Updated: April 10, 2017

Nearly two years after announcing her transition, Caitlyn Jenner, in her upcoming memoir, The Secrets of My Life, reveals that she underwent gender reassignment surgery in January 2017.

According to Radar Online, Jenner writes: “I just want to have all the right parts. I am going to live authentically for the first time in my life. I am going to have an enthusiasm for life that I have not had in 39 years since the Olympics, almost two thirds of my life.”

Originally Published: April 24, 2015

Olympic gold medalist and popular TV personality, Bruce Jenner, came out to ABC’s Diane Sawyer on Friday night that he is transgender, confirming years of rumors that he is undergoing a gender transition.

“For all intents and purposes, I am a woman,” Jenner, 65, states. “My heart and soul — everything that I do in life — it is part of me. That female side is part of me. That’s who I am.”

Jenner’s public interview is finally shedding much-needed awareness and education on the topic. But for the general public, gossip, media speculation and overall lack of understanding have led to many harmful misconceptions about transitioning and marginalized the transgender population. We spoke to three plastic surgeons, all who specialize in facial feminization surgeries and see transgender patients, to dispel some of the most common myths.

Myth 1: Transitioning or transgender people are confused.

Transgender people are not confused about their gender — in fact, it’s quite the opposite. “Transgender women or men know of their gender for years — specifically since they’re about the age of 6,” says Boston plastic surgeon Jeffrey Spiegel MD. “The challenge is that while they know their true gender, they are unable to have others recognize them and see them for who they know they are.” Jenner said he was about 8 or 9 when he first knew.

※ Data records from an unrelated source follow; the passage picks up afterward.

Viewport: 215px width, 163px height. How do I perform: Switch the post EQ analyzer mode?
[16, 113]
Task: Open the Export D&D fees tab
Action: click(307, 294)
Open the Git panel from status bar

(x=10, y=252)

“However, while a person may know for a very long time or their entire lives that they are a trans person, it might take them 40 or 50 years to admit that because of the social implications that may have,” explains  San Francisco plastic and craniofacial surgeon Jordan Deschamps-Braly M.D. “It is a very heart-wrenching thing because feeling stuck in one’s own body is one of the most unrelenting psychological forces in someone’s life. Nothing that makes that go away and people bury it for years and years.”